## Extract
* * * * *

Emory Jones may have just launched his second collection with Puma, but don’t confuse him for a designer. The head of apparel and merchandise for Jay-Z’s Paper Planes brand made the distinction clear when speaking to radio host Charlamagne tha God and a crowd of fans in New York on Monday. The long-standing Roc Nation creative made a stop at Jimmy Jazz in Harlem along his press tour, where he discussed his new “Bet on Yourself” collaboration, culture and style.
“The thing I love most about Puma is, they’re good people. I ain’t saying we always get it right, but it’s good people. At the end of the day, when good people communicate, we can always figure out something better,” Jones told Charlamagne.
In this latest matchup between Jones and the sportswear brand, three unique shoes — the Clyde x Emory Jones, the RS-0 Emory Jones and the RS 100 x Emory Jones — complement a selection of apparel and accessories including throwback tracksuits and graphic T-shirts. The sneakers, which officially released last week, retail between $90 and $130 at Puma, Jimmy Jazz and other select retailers around the nation. While they are the centerpiece of the assortment, the act of creating footwear has never been Jones’ focus. In fact, he claimed at the event that this would be his last collection.
“I’m not in this s**t to be making sneakers. I got bigger fish to fry. I don’t want to be defined off of how many sneakers I sell. To wake up and see my son being the face of this and the product is fire — I already won,” he said.
“There’s still business to be done,” Jones clarified when Charlemagne touched on Jay-Z’s recently joining Puma.” We just did the basketball [launch]. And the streets [are] talking. Puma is on everybody’s breath,” he said.
FN caught up with the businessman after the discussion, where he chopped it up about the collection, moments of betting on himself throughout his life, Virgil Abloh for Louis Vuitton and more.

* * * * *

## Pixel-coordinate grounding data

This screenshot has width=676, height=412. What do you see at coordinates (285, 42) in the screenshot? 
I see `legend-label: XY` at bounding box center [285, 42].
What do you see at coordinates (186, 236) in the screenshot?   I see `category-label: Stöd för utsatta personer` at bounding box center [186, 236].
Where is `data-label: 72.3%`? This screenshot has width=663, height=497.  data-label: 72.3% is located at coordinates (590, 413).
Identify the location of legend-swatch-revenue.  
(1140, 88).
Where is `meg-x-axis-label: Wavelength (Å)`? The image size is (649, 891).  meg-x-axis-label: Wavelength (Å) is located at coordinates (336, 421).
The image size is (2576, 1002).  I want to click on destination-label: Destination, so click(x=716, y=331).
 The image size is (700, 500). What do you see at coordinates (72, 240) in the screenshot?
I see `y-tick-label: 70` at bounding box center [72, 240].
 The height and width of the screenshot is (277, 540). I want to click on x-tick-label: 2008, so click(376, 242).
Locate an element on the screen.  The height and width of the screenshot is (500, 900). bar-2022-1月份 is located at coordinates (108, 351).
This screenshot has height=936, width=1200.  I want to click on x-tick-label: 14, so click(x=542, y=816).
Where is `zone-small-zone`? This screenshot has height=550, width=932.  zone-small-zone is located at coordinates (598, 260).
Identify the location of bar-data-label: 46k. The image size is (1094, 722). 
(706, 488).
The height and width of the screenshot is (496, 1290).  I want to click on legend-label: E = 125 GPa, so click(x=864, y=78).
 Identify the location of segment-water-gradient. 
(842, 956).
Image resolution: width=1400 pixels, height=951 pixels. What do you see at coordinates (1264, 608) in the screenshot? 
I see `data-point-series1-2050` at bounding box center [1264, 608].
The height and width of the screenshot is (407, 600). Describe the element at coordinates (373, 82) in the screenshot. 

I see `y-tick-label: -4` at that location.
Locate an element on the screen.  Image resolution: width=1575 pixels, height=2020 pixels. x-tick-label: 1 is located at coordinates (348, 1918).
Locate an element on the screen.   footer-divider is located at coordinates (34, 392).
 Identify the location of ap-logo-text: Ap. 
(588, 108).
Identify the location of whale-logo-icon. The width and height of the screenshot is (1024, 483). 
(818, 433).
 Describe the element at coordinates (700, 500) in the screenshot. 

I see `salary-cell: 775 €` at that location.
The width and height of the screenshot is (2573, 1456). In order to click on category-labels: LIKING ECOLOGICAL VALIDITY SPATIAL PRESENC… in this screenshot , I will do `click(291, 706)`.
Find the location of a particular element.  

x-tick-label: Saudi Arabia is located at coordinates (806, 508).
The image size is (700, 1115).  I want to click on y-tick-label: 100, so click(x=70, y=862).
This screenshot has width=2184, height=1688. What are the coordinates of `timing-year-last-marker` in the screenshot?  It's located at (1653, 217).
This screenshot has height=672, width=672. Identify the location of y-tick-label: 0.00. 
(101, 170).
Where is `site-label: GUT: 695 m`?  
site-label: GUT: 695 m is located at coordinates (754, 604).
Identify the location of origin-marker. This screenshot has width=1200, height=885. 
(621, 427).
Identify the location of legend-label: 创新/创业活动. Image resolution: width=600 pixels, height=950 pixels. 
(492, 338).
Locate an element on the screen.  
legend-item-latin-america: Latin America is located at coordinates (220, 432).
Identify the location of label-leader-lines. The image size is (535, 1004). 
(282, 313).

* * * * *

## Requirement
Please continue the article about Emory Jones and Puma, starting after its last sentence. The entries come from a different source than the article about Emory Jones and Puma.

## Response
Read below for the full interview.
Has it always been intuitive to “bet on yourself” or is there a moment where you started going with that flow?
“I always bet on myself, but I think I didn’t bet on myself for all the right reasons. For me to be here now that means I’ve bet on myself the whole time. But after going through what I went through and realizing that my voice is strong and my voice is needed, I was like, ‘I got to make it more about others than myself.’ And I’ve always been a people person, always looked out for others, but it’s when I consciously said ‘I’m [going to] make this about everybody else over myself,’ that’s when the light switched.”
What is the most impactful moment that you bet on yourself in your life?
“I think taking the challenge of when I came home [from prison] and being able to not get caught up in the mix of what [opportunities] I should chase. I made it my business to study and figure out what to do next. I had a five-year plan, and the first year, I didn’t do anything but go to work and home. The second year, I started branching out and seeing what was out there. By the third year, I started planting my seeds. So by the time I got to the fourth year and the seeds started sprouting, it wasn’t about the growth [or the] money; it was, ‘[I’ve built] something that I’m gonna have for later.’ And that’s when I knew that my projector was right.”
You pointed out the rose gold on your tracksuit as an important color that represents the hustle mentality. What’s the meaning behind the color palette of the shoes?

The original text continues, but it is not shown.